Did Donald Trump say he would use the military against US citizens prior to sending Marines to LA?
Executive summary
Yes. Reporting shows Donald Trump publicly and repeatedly suggested deploying U.S. military forces against domestic targets — including talks of invoking the Insurrection Act and “using the military” against political opponents or unrest — well before active-duty Marines and California National Guard elements were mobilized to Los Angeles in June 2025 [1] [2] [3] [4] [5].
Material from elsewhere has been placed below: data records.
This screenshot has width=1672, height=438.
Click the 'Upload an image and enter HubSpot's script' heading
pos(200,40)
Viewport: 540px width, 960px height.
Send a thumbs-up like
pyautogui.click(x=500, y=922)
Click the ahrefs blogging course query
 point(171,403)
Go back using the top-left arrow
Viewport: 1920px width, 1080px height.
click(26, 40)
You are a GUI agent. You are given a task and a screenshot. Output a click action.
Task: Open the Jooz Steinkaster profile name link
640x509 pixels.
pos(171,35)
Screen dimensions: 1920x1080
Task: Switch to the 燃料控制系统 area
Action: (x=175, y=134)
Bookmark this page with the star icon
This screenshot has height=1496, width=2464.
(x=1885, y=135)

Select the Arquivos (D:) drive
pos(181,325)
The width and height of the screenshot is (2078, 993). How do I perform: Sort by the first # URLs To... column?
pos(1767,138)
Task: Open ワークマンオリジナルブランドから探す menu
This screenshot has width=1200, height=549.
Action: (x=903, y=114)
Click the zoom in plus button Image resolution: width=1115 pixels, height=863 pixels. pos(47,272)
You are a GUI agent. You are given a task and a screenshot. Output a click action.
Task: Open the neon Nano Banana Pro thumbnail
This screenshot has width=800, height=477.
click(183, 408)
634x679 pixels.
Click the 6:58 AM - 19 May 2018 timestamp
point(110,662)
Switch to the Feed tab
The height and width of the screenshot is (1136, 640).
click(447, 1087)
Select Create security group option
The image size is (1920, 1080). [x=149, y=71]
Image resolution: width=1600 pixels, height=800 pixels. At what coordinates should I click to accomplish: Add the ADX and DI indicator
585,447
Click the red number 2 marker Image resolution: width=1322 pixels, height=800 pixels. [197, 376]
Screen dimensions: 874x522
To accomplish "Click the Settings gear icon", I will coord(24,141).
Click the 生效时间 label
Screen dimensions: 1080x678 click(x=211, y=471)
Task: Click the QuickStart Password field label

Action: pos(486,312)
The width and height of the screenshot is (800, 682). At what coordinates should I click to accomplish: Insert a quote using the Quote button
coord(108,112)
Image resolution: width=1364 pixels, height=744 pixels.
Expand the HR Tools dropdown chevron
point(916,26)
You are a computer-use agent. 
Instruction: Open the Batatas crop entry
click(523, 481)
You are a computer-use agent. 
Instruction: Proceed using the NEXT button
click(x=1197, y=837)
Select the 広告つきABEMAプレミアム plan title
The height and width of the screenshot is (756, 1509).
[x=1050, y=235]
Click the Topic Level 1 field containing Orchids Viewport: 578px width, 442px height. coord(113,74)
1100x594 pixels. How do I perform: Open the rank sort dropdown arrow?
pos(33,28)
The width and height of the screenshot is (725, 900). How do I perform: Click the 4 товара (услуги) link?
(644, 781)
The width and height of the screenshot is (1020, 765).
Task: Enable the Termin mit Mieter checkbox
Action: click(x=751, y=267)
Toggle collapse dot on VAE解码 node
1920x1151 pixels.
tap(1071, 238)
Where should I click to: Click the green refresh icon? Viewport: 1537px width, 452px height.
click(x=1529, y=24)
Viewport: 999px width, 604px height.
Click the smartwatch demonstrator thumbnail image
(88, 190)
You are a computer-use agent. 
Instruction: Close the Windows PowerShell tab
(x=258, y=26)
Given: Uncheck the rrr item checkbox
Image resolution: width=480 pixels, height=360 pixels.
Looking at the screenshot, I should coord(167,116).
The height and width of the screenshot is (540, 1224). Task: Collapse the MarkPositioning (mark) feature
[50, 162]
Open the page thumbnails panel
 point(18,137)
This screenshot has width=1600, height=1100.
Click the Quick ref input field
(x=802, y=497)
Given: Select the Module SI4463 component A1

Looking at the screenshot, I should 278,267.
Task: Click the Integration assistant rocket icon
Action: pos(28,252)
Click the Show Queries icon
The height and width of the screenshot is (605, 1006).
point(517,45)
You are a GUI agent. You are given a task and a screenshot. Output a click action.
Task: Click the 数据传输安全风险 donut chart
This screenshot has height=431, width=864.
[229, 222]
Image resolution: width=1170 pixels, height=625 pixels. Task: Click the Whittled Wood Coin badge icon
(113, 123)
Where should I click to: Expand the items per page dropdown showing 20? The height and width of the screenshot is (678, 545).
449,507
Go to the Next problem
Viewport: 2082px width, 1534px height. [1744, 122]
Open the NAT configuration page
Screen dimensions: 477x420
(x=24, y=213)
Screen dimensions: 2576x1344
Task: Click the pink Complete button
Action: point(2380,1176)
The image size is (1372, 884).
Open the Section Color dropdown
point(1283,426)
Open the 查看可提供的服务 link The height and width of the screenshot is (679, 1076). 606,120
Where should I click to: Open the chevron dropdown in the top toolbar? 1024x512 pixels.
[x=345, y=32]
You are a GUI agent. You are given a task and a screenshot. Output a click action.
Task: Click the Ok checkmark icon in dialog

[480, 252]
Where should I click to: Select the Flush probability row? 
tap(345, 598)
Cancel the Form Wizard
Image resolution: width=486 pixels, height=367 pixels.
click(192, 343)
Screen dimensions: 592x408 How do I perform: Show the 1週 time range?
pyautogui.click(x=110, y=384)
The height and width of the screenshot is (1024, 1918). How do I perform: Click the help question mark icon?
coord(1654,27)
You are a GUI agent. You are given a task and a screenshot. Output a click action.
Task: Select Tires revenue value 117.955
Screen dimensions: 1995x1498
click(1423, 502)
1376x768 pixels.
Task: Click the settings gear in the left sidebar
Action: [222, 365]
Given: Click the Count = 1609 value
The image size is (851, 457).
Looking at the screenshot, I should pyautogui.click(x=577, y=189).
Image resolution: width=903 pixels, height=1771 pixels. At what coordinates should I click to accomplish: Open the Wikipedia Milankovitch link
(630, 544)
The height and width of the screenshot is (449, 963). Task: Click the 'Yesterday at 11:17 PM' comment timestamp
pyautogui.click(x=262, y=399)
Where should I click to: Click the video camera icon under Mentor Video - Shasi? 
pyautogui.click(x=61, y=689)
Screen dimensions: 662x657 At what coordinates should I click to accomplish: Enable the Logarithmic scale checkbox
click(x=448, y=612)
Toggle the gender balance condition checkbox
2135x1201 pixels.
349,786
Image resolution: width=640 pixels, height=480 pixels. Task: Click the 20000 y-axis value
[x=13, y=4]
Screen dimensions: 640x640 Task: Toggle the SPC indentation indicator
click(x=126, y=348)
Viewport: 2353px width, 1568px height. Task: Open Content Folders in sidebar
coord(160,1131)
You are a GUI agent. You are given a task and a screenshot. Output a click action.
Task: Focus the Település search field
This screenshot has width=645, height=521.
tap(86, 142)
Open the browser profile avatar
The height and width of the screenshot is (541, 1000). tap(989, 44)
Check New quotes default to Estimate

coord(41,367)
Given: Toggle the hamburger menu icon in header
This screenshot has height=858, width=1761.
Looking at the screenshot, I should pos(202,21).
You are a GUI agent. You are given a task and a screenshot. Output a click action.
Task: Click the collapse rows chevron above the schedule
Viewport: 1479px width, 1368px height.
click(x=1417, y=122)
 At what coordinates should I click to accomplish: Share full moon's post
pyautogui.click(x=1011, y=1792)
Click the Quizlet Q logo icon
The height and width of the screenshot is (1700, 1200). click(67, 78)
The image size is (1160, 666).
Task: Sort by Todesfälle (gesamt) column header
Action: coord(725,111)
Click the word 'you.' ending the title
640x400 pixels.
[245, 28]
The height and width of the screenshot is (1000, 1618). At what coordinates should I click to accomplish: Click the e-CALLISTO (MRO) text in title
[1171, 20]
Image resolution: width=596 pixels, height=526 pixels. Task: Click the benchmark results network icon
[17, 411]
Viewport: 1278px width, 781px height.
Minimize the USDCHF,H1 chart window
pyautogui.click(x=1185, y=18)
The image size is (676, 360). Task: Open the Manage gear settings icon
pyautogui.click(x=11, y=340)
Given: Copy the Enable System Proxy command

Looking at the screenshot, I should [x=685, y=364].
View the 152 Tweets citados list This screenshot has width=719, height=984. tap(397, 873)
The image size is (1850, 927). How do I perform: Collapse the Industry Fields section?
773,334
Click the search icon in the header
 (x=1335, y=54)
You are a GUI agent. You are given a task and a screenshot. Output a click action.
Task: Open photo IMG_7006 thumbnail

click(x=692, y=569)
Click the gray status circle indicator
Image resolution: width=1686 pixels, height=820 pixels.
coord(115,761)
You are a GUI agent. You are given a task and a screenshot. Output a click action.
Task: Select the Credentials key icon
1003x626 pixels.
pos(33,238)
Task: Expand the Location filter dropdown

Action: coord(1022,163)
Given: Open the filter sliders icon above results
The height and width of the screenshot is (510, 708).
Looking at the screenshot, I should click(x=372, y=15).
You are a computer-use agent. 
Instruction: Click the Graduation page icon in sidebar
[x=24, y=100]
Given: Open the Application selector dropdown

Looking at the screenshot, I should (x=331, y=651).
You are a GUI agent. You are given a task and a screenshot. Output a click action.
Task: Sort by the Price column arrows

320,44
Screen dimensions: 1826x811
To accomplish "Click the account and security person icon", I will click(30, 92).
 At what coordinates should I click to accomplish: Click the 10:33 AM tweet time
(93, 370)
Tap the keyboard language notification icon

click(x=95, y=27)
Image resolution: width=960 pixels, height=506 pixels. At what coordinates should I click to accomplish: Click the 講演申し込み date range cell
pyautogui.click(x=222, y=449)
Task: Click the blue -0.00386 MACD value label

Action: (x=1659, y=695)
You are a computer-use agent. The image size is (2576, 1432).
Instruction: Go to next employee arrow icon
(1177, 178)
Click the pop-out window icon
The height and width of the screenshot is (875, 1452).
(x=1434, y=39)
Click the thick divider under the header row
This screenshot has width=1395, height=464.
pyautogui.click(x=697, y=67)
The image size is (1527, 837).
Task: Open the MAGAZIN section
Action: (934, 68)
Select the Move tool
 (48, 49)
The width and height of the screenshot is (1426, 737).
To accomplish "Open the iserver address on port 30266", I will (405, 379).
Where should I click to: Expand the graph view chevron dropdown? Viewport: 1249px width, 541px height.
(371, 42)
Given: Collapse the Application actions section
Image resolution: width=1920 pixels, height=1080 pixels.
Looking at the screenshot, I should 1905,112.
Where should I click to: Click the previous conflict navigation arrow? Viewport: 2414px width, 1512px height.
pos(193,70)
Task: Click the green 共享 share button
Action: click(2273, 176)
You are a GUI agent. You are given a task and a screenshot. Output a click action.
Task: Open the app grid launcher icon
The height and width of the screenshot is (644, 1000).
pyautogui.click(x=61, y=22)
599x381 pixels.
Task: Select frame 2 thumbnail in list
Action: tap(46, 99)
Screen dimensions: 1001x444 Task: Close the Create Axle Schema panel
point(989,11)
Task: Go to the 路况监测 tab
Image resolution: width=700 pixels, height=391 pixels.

1. The statements: public threats to use U.S. forces at home
Multiple outlets documented Trump making explicit or easily interpretable threats to employ military force against people inside the United States: news coverage in October 2024 recorded comments proposing deployment of troops against the “radical left” and “the enemy from within,” and analysts flagged those remarks as a proposal to use military personnel on American citizens, a notion many veterans and lawmakers condemned as dangerous and “un-American” [1] [2] [3].
2. Legal instruments he referenced and experts’ warnings
Journalists and legal analysts reported that Trump’s proposals would require invoking extraordinary authorities such as the Insurrection Act — a statute allowing domestic deployment of military forces under certain conditions — and commentators, including former Pentagon officials, urged the public to take his statements seriously because they would upend long-standing legal norms limiting military domestic law enforcement [2] [1].
3. Republican defenses and efforts to reframe the remarks
After the October 2024 comments drew fire, some Republican officials attempted to recast or narrow Trump’s language — for example arguing he meant to address illegal migrants or border security rather than deploying troops against political opponents — while media outlets documented disputes over the original wording and intent [3]. That debate demonstrates a clear partisan effort to minimize how those remarks read to critics and military observers.
4. Deployment to Los Angeles: what happened and its precedents
In June 2025 President Trump ordered about 2,000 California National Guard personnel to Los Angeles over Governor Gavin Newsom’s objections, an uncommon step in U.S. practice, and the mobilization included activation of roughly 700 Marines from Camp Pendleton to the L.A. area, even as questions persisted about rules of engagement and training for domestic operations [5] [4]. Coverage framed the move as historically rare because it ignored the governor’s opposition and invoked active-duty forces alongside state Guard units [5] [4].
5. Timeline and causation: words before boots
The documented timeline is clear in the available reporting: public suggestions and threats to use the military domestically date back to at least October 2024 and were repeatedly raised in media and watchdog accounts thereafter [1] [2] [3], while the high-profile mobilization of Guard and Marines to Los Angeles occurred in June 2025 [5] [4]. Thus the rhetoric about using military force on domestic targets predates the LA deployments in both timing and public record.
6. Military, legal, and civic alarm at both rhetoric and action
Military leaders, retired commanders, civil liberties groups and state officials expressed alarm at both the rhetoric and the deployment: critics warned that threatening or ordering military forces to act against U.S. citizens would strain the Posse Comitatus norms and could provoke dangerous escalation on the streets, and a former top California Guard commander called bringing Marines and Guard in over a governor’s objection “heavy‑handed” [4] [6] [5]. At the same time, some allies argued the statements were mischaracterized or focused on immigration and public order — an alternative framing contested by numerous fact-based accounts [3].
7. What this reporting cannot establish
The sources provided document the public statements, the legal mechanisms invoked in discussion, the eventual LA mobilization, and contemporaneous reactions [1] [2] [3] [5] [4], but they do not supply a comprehensive record of private directives, internal decision memos, or every specific public utterance by the president that might nuance intent; those gaps limit any definitive claim about motive beyond what Trump said in public and what officials then ordered [1] [4].